SUPPLIED DATA:

------------

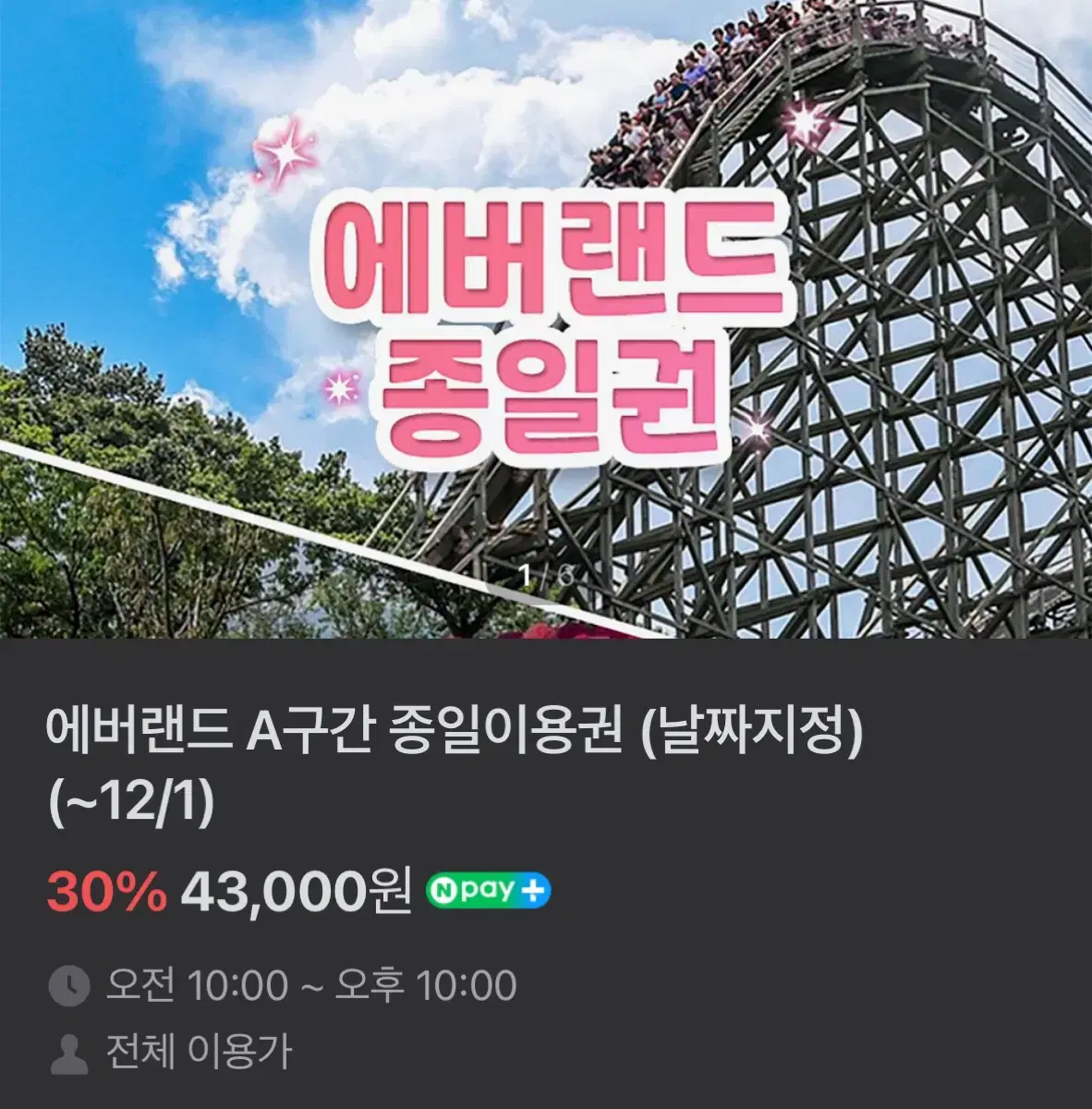Tap the 전체 이용가 age rating text
Image resolution: width=1092 pixels, height=1109 pixels.
click(199, 1053)
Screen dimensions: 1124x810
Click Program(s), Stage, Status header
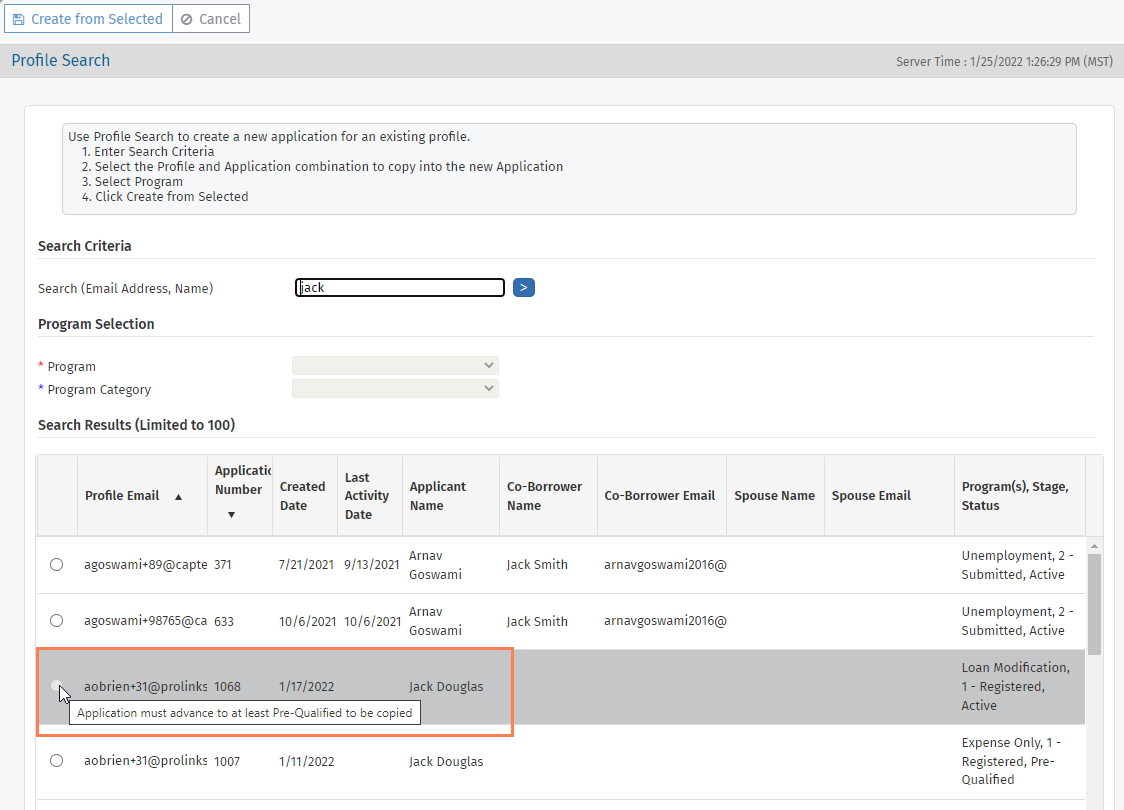pos(1015,496)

------------

PROBLEM DETAILS: Transcribe, word for word, the line holding "Screen dimensions: 1124x810" and all lines after it in the entries above, ending with the last. Only those lines; no pictures.

REPLY TO THE TASK:
Screen dimensions: 1124x810
Click Program(s), Stage, Status header
pos(1015,496)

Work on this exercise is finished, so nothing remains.